• [EXERCISE INSTRUCTIONS]:
Starting with the line containing "The image size" and going on through the end of the records, give those lines again with "screenshot" swapped for "screen capture" and everything else unchanged, leaving out the pictures.

Stored records:
- Opening Delimiter -

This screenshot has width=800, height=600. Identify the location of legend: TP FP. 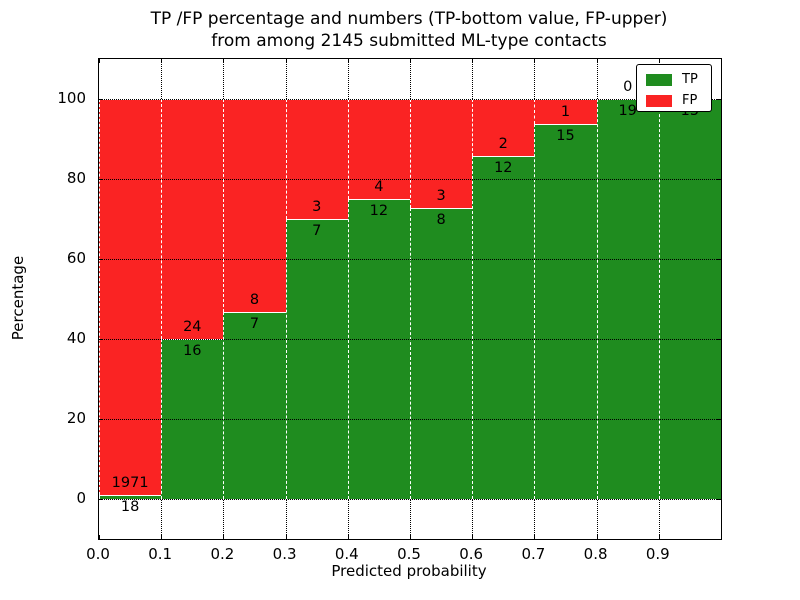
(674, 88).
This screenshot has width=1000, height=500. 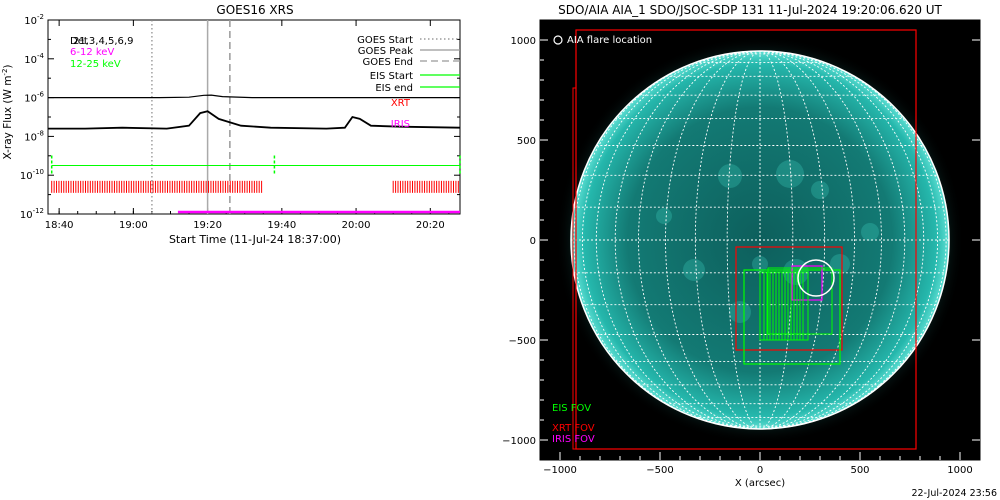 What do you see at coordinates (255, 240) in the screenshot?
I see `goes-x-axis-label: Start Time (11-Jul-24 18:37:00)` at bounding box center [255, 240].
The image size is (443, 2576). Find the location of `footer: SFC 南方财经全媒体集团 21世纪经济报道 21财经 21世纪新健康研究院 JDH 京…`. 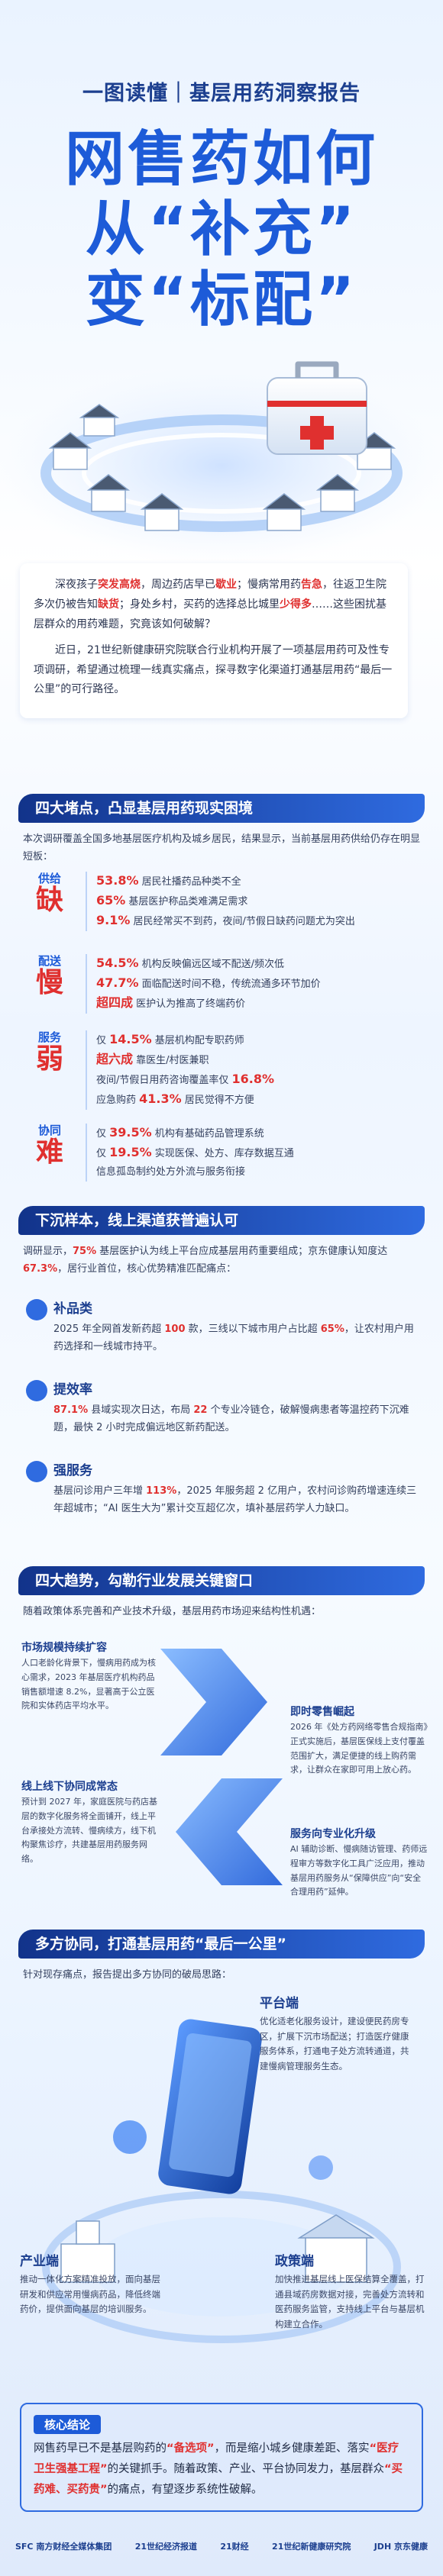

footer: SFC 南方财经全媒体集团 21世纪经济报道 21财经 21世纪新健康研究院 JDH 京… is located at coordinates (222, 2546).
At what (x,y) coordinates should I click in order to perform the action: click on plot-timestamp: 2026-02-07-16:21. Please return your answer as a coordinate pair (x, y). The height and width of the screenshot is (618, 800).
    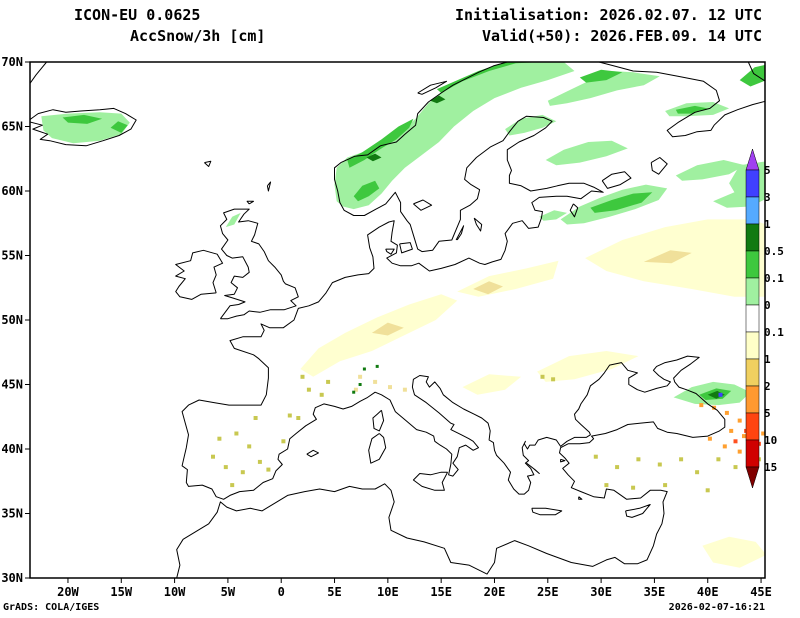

- Closing Delimiter -

• [SOLUTION BELOW]:
The image size is (443, 2576). Find the location of `footer: SFC 南方财经全媒体集团 21世纪经济报道 21财经 21世纪新健康研究院 JDH 京…`. 

footer: SFC 南方财经全媒体集团 21世纪经济报道 21财经 21世纪新健康研究院 JDH 京… is located at coordinates (222, 2546).
At what (x,y) coordinates should I click in order to perform the action: click on plot-timestamp: 2026-02-07-16:21. Please return your answer as a coordinate pair (x, y). The height and width of the screen capture is (618, 800).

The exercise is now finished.